### Entri yang tersedia
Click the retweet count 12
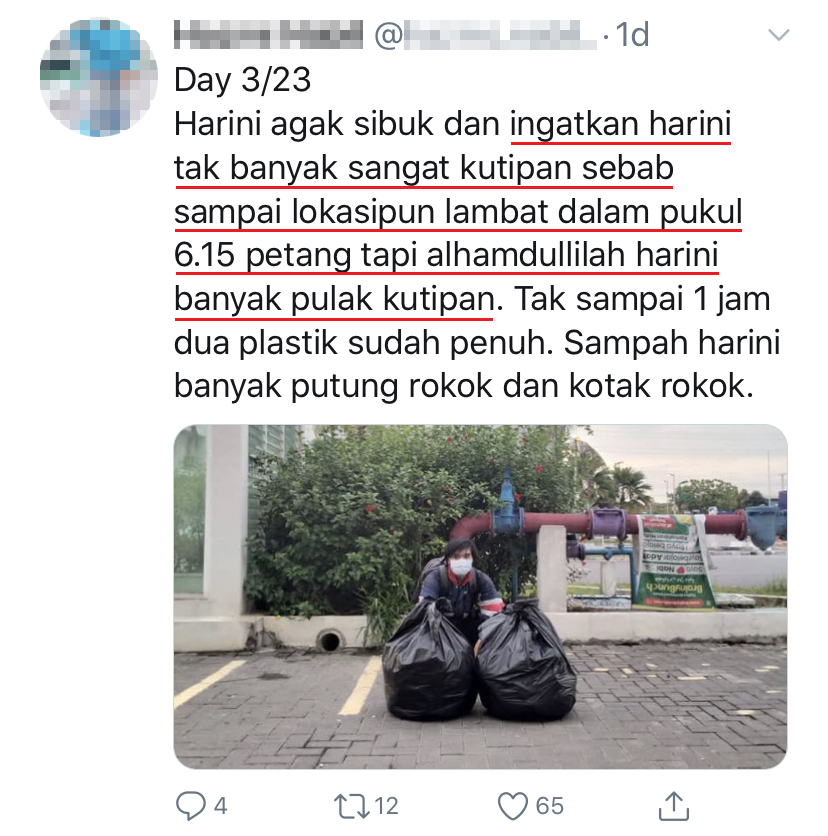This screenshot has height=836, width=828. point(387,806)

---

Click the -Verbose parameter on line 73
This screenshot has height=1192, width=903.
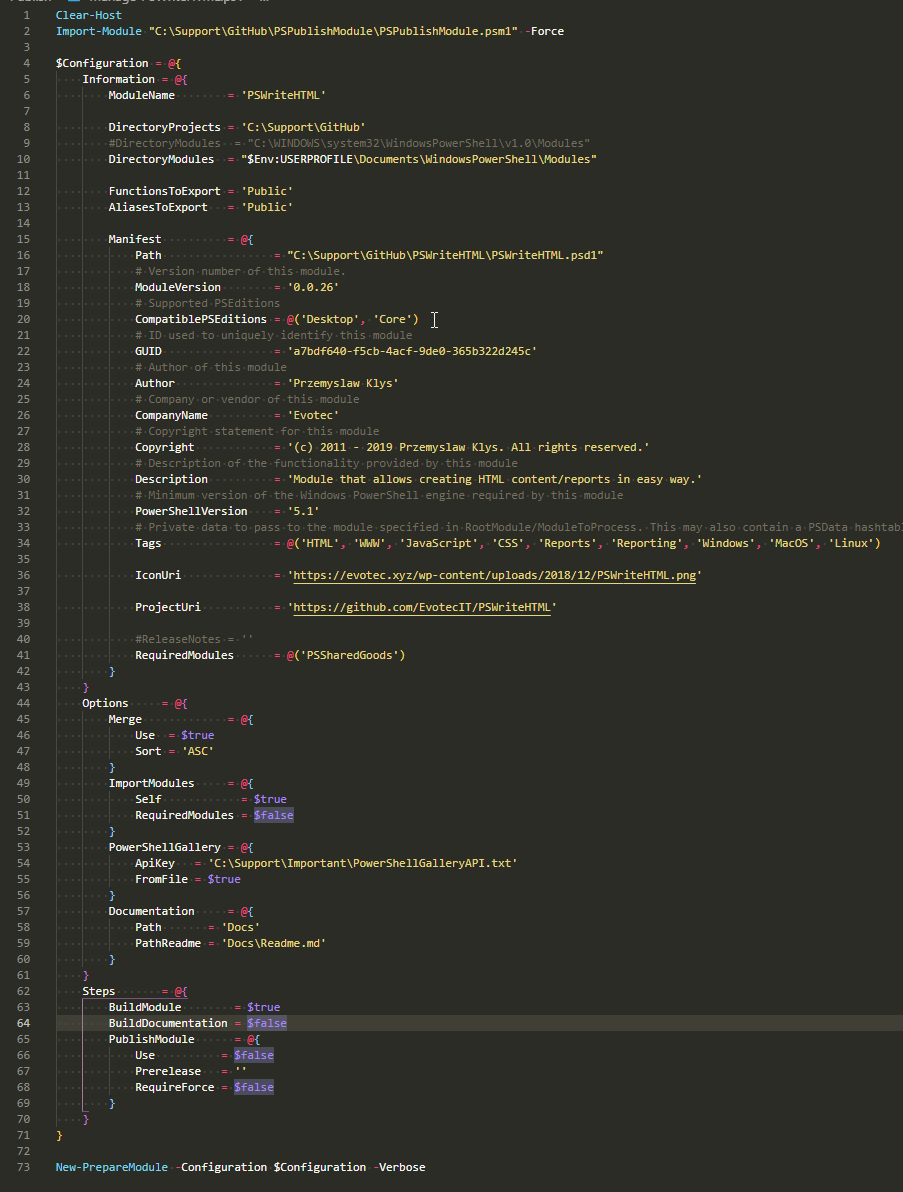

...

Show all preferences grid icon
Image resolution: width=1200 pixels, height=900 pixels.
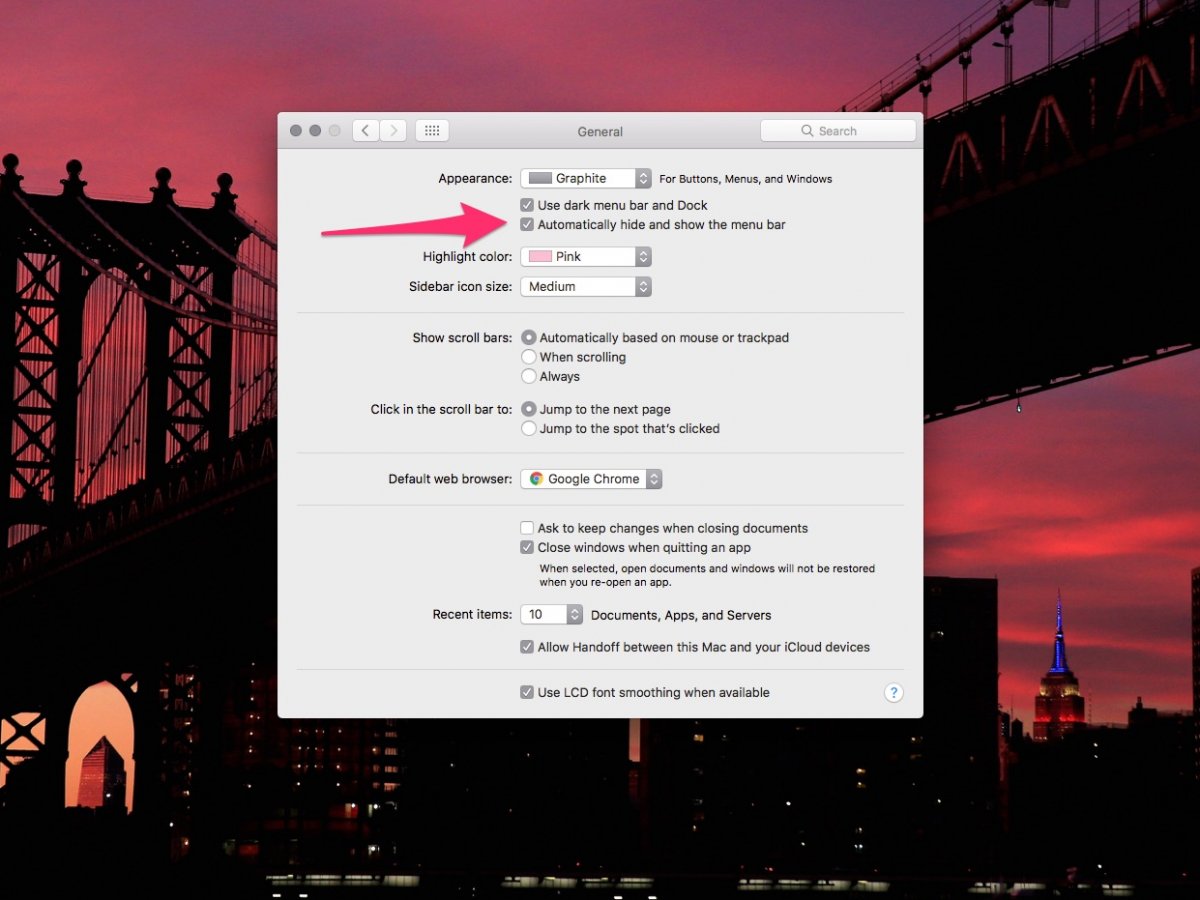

### Untuk dikerjakan
Ketik ulang baris-baris ini tanpa diubah sedikit pun. Mulai dari baris yang berisi "Show all preferences grid icon" dan berhenti setelah baris yang berisi "Image resolution: width=1200".

### Jawaban tugas ini
Show all preferences grid icon
Image resolution: width=1200 pixels, height=900 pixels.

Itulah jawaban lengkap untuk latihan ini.